La commission exhorte le gouvernement à fournir des informations détaillées et actualisées sur les mesures prises ou envisagées pour faire en sorte que sa politique nationale de l’emploi promeuve effectivement l’emploi à la fois productif et librement choisi, ainsi que le libre choix de la profession, et empêche effectivement toutes les formes de travail forcé ou obligatoire. En outre, la commission prie le gouvernement de prendre immédiatement des mesures pour faire en sorte que les programmes d’éducation et de formation professionnelles faisant partie de ses activités de réduction de la pauvreté concentrées dans la région autonome ouïghoure soient intégrés et dispensés dans des institutions ouvertes au public, de telle sorte que toutes les tranches de la population puissent bénéficier de ces services sur un pied d’égalité, en vue d’améliorer leur accès au plein emploi productif et librement choisi et au travail décent.

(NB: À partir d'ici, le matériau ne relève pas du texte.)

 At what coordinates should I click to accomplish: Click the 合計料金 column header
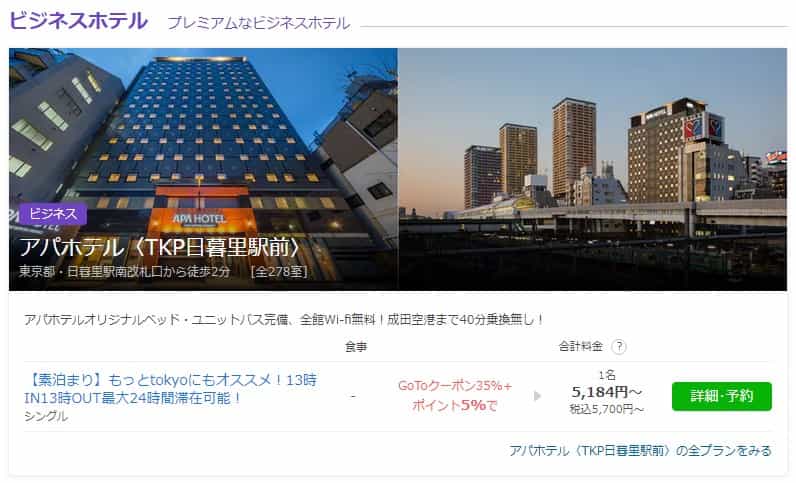coord(580,346)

Rappelant que, suivant la loi sur la promotion de l’emploi (2007) et la loi sur l’éducation professionnelle (1996), les travailleurs ont «droit à l’égalité dans l’emploi et le droit de choisir un emploi de leur propre initiative», et sont habilités à recevoir une éducation et une formation professionnelles, respectivement, la commission prie le gouvernement de fournir des informations détaillées sur la manière dont ce droit est effectivement garanti, en particulier aux membres de la minorité ouïghoure et d’autres minorités turcophones et/ou musulmanes. Le gouvernement est également prié de fournir des informations détaillées, notamment des données statistiques ventilées sur la nature des différents cours d’éducation et de formation professionnelles dispensés, les types de cours auxquels ont participé des minorités ouïghoures, et le nombre de participants à chaque cours, ainsi que sur l’impact de cette éducation et cette formation sur l’accès à un emploi librement choisi et durable.

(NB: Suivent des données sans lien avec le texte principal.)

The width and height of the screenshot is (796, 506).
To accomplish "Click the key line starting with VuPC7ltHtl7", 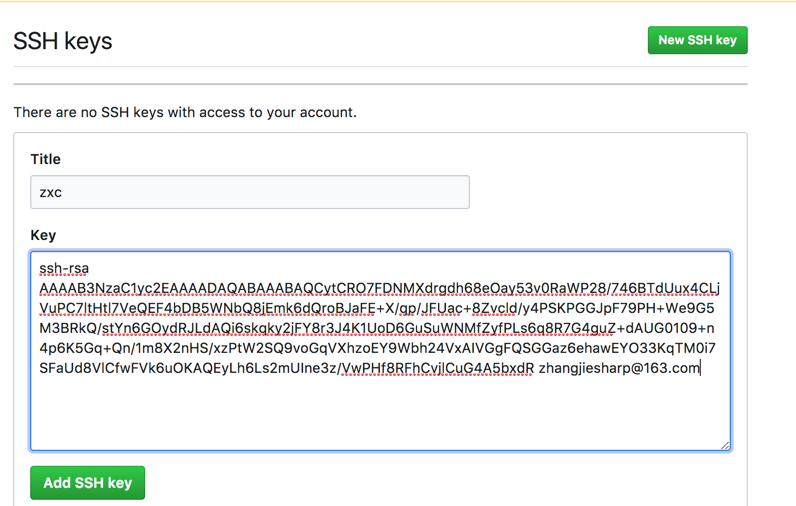I will point(377,308).
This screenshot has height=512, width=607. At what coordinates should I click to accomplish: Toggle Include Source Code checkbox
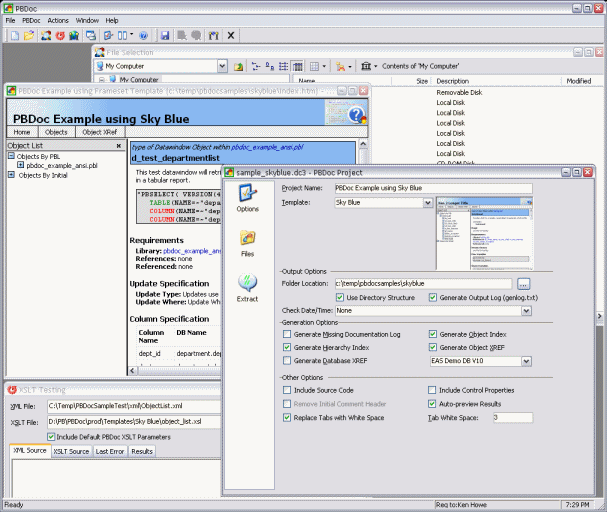coord(288,390)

Article 3 de la convention. Consultation. La commission prie le gouvernement d’indiquer la manière dont les représentants des organisations de travailleurs et d’employeurs ont été consultés pour ce qui est de la conception, l’élaboration, la mise en œuvre, le contrôle et la révision des mesures actives du marché du travail adoptées dans la région autonome ouïghoure. En outre, étant donné que les mesures actives du marché du travail visent principalement les Ouïghours et d’autres minorités turcophones et/ou musulmanes, la commission prie le gouvernement d’indiquer la manière dont les représentants de ces groupes ont été consultés, comme l’exige l’article 3.
La commission soulève d’autres questions dans une demande qu’elle adresse directement au gouvernement.